◆ What you are asked to do
Copy nothing but the lines below running from the line containing "This screenshot has height=482, width=1080." through the line containing "Screen dimensions: 640x405", both end lines included.
━━━━━━━━━━
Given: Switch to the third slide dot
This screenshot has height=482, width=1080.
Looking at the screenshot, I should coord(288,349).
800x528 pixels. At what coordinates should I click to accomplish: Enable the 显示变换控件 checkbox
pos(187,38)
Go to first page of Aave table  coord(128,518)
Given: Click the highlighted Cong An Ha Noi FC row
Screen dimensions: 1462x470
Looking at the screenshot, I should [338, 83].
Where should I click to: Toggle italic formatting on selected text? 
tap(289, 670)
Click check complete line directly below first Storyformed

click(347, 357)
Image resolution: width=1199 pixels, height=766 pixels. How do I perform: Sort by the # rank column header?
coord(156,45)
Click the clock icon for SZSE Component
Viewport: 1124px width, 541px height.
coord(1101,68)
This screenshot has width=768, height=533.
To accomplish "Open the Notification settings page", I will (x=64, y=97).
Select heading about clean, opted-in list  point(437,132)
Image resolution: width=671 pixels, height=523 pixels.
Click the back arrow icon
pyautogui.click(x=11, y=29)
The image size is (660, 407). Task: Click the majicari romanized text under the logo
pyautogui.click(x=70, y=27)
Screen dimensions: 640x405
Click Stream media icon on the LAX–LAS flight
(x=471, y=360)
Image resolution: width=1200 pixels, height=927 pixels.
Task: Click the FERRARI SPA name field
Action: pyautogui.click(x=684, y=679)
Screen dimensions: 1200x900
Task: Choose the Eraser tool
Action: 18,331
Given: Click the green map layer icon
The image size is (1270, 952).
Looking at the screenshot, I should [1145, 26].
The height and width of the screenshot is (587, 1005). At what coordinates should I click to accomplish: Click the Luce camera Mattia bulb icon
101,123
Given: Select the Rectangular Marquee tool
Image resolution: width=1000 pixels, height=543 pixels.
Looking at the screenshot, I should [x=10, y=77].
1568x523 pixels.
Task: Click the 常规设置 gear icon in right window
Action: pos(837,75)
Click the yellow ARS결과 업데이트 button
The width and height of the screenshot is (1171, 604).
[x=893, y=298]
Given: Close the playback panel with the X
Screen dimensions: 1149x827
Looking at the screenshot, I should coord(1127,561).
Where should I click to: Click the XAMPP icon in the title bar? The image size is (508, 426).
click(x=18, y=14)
━━━━━━━━━━
◆ Solved exercise
This screenshot has height=482, width=1080.
Looking at the screenshot, I should coord(288,349).
800x528 pixels. At what coordinates should I click to accomplish: Enable the 显示变换控件 checkbox
pos(187,38)
Go to first page of Aave table  coord(128,518)
Given: Click the highlighted Cong An Ha Noi FC row
Screen dimensions: 1462x470
Looking at the screenshot, I should [338, 83].
Where should I click to: Toggle italic formatting on selected text? 
tap(289, 670)
Click check complete line directly below first Storyformed

click(347, 357)
Image resolution: width=1199 pixels, height=766 pixels. How do I perform: Sort by the # rank column header?
coord(156,45)
Click the clock icon for SZSE Component
Viewport: 1124px width, 541px height.
coord(1101,68)
This screenshot has width=768, height=533.
To accomplish "Open the Notification settings page", I will (x=64, y=97).
Select heading about clean, opted-in list  point(437,132)
Image resolution: width=671 pixels, height=523 pixels.
Click the back arrow icon
pyautogui.click(x=11, y=29)
The image size is (660, 407). Task: Click the majicari romanized text under the logo
pyautogui.click(x=70, y=27)
Screen dimensions: 640x405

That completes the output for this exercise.